A 48-year-old man with a background of alcohol abuse was found at home by the emergency services with impaired psychomotor status. According to his relatives, he had recently attempted to reduce his consumption of alcohol. However, a dozen empty bottles of beer were found around him. On admission, he complained of headache and presented with confusion and walking difficulties. He had a scalp injury that was consistent with a possible fall.

Except for a slight tremor, the neurological examination was normal. Blood testing revealed low levels of sodium (112 mmol/L; normal values (nv) 135–148), potassium (3.19 mmol/L; nv 3.5–5.5), and chloride (63 mmol/L; nv 98–110). Computed tomography (CT) failed to reveal any sign of brain trauma. The patient was then admitted to the neurological department with the diagnosis of alcohol-related hyponatremia and hypokaliema.

During the following days, the treatment resulted in normalization of the blood ions. Ten days later, however, the patient exhibited increasing neurological disorders, including dysarthria, tremors, swallowing difficulty, impaired reflexes, quadriplegia, and loss of consciousness that progressed to locked-in-syndrome status fourteen days after admission. As the electroencephalogram showed findings consistent with severe encephalopathy at this time, the patient underwent brain magnetic resonance imaging (MRI) (Figure 1). It revealed confluent areas of edema (arrows), displaying high signal intensity on T2-weighted fluid-attenuated inversion recovery (FLAIR) (Figures B and D) and low signal intensity on T1-weighted (Figures A and C) images in the brainstem and symmetrically in the basal ganglia and the brain’s white matter, consistent with the diagnosis of central pontine myelinolysis (CPM) and extrapontine myelinolysis (EPM).

Figure 1 

The treatment was adapted by diminution of sodium intake, and the symptoms and the neurological status of the patient improved dramatically, returning to usual state 72 hours later.

Discussion

Central myelinolysis was first described in 1959 by Adams as demyelinating lesions occurring in the central pons in alcoholic and undernourished patients. Though CPM can occur with or without EPM, both share the same pathological pathways but differ in their clinical manifestations. Their etiology and incidence are not documented in a detailed manner, but they have been associated with rapid correction of hyponatremia. The risk factors include chronic hyponatremia, alcohol withdrawal, malnutrition, liver failure, and immune-compromised system. It is believed that chronic hyponatremia is associated with loss of electrolytes (sodium, potassium, chloride) and water from brain cells. Aggressive correction of hyponatremia alters the balance of the osmotic forces between the interstitial space, brain cells, and blood space, facilitating a net water movement towards the interstitium and the cells. This leads to the destruction of the myelin sheath and induces brain and brainstem swelling without inflammation. The preferred location of osmotic myelinolysis in the pons is related to the susceptibility of oligodendrocytes —that make up most of the transverse myelin sheath compostition—to dehydratation and volume changes.

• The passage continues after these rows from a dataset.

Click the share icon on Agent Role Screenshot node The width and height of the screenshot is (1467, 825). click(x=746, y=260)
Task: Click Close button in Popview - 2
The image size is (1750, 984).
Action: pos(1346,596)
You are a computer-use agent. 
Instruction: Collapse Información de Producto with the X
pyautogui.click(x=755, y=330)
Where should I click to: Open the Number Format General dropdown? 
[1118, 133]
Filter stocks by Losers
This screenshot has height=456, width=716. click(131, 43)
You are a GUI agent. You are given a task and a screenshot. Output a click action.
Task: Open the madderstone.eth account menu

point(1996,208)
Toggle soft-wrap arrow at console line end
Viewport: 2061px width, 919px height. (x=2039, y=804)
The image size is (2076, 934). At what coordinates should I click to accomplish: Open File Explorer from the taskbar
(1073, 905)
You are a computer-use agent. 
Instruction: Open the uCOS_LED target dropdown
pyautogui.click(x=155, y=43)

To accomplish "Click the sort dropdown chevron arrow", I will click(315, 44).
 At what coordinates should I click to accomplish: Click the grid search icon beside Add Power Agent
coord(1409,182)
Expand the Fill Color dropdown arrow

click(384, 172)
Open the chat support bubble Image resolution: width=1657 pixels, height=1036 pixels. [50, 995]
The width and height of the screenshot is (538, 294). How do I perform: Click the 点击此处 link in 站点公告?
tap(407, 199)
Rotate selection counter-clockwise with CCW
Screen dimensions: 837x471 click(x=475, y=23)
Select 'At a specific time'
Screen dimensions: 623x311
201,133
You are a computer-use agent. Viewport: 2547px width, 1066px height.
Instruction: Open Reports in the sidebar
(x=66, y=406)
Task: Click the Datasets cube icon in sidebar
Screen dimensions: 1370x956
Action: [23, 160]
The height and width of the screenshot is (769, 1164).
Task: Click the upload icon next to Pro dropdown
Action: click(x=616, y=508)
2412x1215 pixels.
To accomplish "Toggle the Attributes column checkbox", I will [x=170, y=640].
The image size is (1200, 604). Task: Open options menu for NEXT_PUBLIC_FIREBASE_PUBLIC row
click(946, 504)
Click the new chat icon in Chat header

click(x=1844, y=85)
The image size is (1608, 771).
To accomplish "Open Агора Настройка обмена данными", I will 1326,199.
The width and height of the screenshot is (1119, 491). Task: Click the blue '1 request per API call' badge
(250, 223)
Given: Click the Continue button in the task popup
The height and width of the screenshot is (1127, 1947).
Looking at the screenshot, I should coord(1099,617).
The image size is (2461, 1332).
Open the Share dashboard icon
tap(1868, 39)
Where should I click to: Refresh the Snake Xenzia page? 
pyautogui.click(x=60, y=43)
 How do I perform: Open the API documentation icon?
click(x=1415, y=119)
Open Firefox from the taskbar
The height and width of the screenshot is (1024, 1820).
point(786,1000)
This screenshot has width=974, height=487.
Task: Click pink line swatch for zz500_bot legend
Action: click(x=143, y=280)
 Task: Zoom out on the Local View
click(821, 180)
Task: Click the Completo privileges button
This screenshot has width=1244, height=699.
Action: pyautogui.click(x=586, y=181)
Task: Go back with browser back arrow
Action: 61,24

The clinical presentation of EPM and CPM correlate with the size and the location of the lesions. In the early stage of the disease, transitory symptoms such as confusion and agitation are associated with encephalopathy-induced hyponatremia. This situation may improve slightly with the correction of the natremia, but the later stages begin when this correction induces myelinolysis and manifests with progressive neurological signs, as in our patient. CT has low sensitivity to show lesions induced by acute myelinolysis because the pontine area imaging is often degraded by artifacts. Nevertheless, the lesions generally appear lately with low density in the brain and the pons. MRI is the standard of reference for all lesions, especially early lesions which appear symmetrically in the basal ganglia, in the subcortical white matter, and/or in the central pons. Typically, the lesions shorten the T2 and show neither change on diffusion nor enhancement after contrast administration. Partial enhancement of the lesions is, however, possible in the early stage [1].

Left untreated, the prognosis of EPM/CPM is poor and death usually occurs during the first two weeks, whereas appropriate fluid and ionic management improves the clinical outcome, stressing the key importance of MRI findings awareness for early diagnosis and improved patient outcomes. Lastly, it should be acknowledged that MRI abnormalities neither correlate with the severity of the symptoms nor follow the clinical course after appropriate management. Indeed, while the lesion’s edema disappears with time, gliosis may cause definitive T2-weighted shortening.